3C分析は、Customer(顧客)、Competitor(競合)、Company(自社)の観点で状況を整理する手法です。POSデータから同時購買の組合せを発見する手法ではありません。よって誤りです。
ABC分析は、売上高や在庫金額などの大きさで重要度をA、B、Cに分類し、管理の優先度を決める分析です。「一緒に買われる商品」の組合せを見つける目的とは一致しません。よって誤りです。
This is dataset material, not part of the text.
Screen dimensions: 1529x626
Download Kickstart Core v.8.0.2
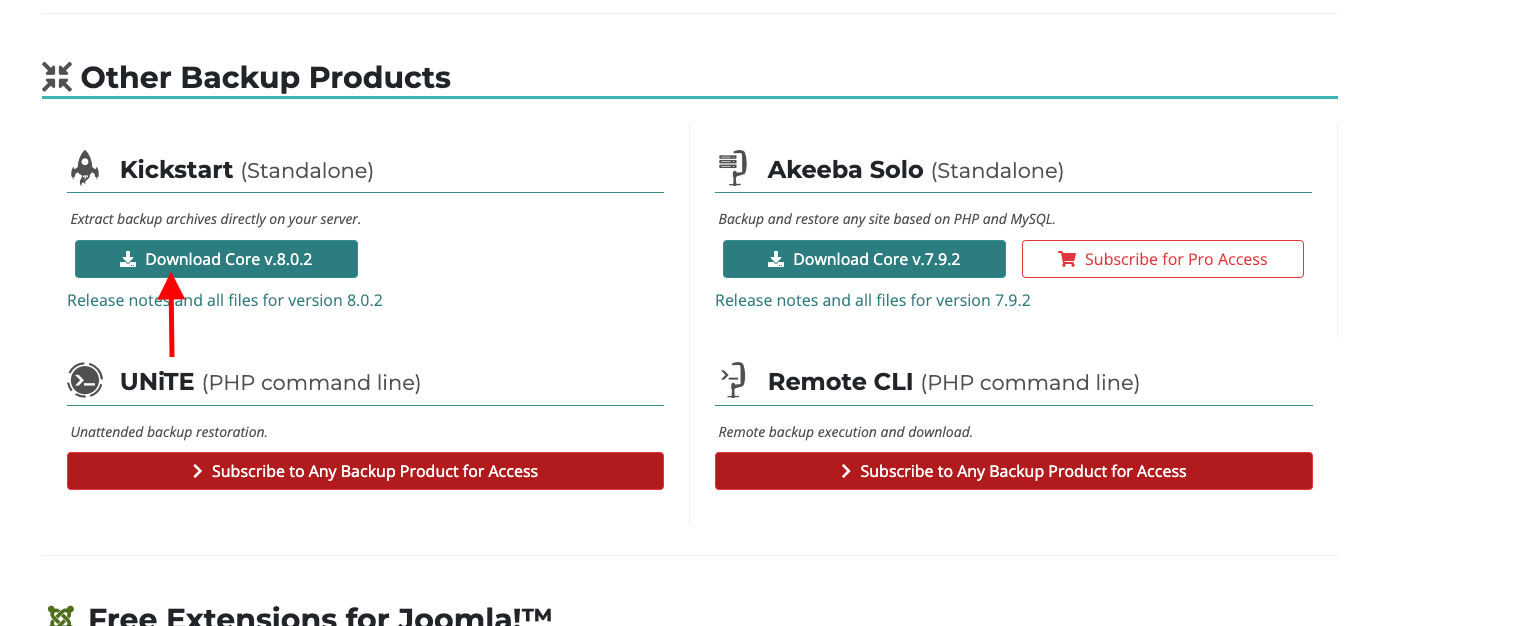coord(216,259)
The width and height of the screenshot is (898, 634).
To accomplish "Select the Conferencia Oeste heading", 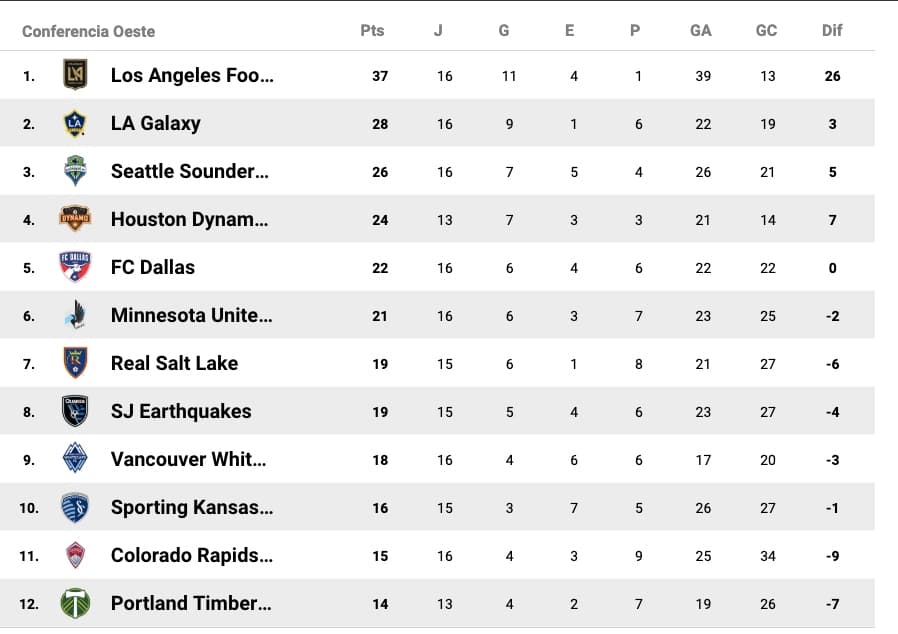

コンジョイント分析は、価格や機能など複数の属性の組合せに対して、顧客の選好を推定する分析です。購買履歴から同時購買の規則を抽出する手法ではありません。よって誤りです。
マーケットバスケット分析は、買い物かごに一緒に入る商品をPOSなどの購買データから見つける分析です。問題文の「一緒に買われる商品」の組合せ発見に該当します。よって正解です。